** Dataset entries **

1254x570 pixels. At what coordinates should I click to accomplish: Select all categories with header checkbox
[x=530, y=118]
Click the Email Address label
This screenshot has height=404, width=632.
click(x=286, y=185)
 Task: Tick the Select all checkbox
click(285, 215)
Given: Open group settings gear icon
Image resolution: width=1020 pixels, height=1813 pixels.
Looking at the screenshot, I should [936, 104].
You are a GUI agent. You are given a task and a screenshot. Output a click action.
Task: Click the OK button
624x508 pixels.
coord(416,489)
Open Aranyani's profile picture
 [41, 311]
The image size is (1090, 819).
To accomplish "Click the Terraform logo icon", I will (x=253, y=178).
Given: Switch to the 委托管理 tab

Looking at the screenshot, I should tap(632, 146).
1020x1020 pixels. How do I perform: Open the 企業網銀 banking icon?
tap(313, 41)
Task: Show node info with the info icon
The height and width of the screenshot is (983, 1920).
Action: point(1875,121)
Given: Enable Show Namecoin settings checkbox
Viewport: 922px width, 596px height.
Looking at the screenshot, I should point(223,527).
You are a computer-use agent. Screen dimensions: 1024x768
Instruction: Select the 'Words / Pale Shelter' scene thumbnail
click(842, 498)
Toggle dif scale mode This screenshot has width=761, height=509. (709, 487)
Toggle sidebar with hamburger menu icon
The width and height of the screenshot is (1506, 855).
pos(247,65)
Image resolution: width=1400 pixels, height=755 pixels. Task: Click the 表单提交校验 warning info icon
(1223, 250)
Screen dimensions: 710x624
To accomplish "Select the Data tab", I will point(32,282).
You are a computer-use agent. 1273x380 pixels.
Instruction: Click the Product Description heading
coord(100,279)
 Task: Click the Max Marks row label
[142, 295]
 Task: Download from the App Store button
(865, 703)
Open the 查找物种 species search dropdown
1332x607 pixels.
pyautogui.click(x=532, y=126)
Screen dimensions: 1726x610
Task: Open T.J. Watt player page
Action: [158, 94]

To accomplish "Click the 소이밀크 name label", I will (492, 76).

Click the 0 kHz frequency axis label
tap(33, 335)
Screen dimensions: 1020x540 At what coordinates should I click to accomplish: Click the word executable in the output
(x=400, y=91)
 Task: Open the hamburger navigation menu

** Task statement **
A complete, exact repeat of the records is the required answer.

** Solution for this exercise **
1254x570 pixels. At what coordinates should I click to accomplish: Select all categories with header checkbox
[x=530, y=118]
Click the Email Address label
This screenshot has height=404, width=632.
click(x=286, y=185)
 Task: Tick the Select all checkbox
click(285, 215)
Given: Open group settings gear icon
Image resolution: width=1020 pixels, height=1813 pixels.
Looking at the screenshot, I should [936, 104].
You are a GUI agent. You are given a task and a screenshot. Output a click action.
Task: Click the OK button
624x508 pixels.
coord(416,489)
Open Aranyani's profile picture
 [41, 311]
The image size is (1090, 819).
To accomplish "Click the Terraform logo icon", I will (x=253, y=178).
Given: Switch to the 委托管理 tab

Looking at the screenshot, I should tap(632, 146).
1020x1020 pixels. How do I perform: Open the 企業網銀 banking icon?
tap(313, 41)
Task: Show node info with the info icon
The height and width of the screenshot is (983, 1920).
Action: point(1875,121)
Given: Enable Show Namecoin settings checkbox
Viewport: 922px width, 596px height.
Looking at the screenshot, I should point(223,527).
You are a computer-use agent. Screen dimensions: 1024x768
Instruction: Select the 'Words / Pale Shelter' scene thumbnail
click(842, 498)
Toggle dif scale mode This screenshot has width=761, height=509. (709, 487)
Toggle sidebar with hamburger menu icon
The width and height of the screenshot is (1506, 855).
pos(247,65)
Image resolution: width=1400 pixels, height=755 pixels. Task: Click the 表单提交校验 warning info icon
(1223, 250)
Screen dimensions: 710x624
To accomplish "Select the Data tab", I will point(32,282).
You are a computer-use agent. 1273x380 pixels.
Instruction: Click the Product Description heading
coord(100,279)
 Task: Click the Max Marks row label
[142, 295]
 Task: Download from the App Store button
(865, 703)
Open the 查找物种 species search dropdown
1332x607 pixels.
pyautogui.click(x=532, y=126)
Screen dimensions: 1726x610
Task: Open T.J. Watt player page
Action: [158, 94]

To accomplish "Click the 소이밀크 name label", I will (492, 76).

Click the 0 kHz frequency axis label
tap(33, 335)
Screen dimensions: 1020x540 At what coordinates should I click to accomplish: Click the word executable in the output
(x=400, y=91)
 Task: Open the hamburger navigation menu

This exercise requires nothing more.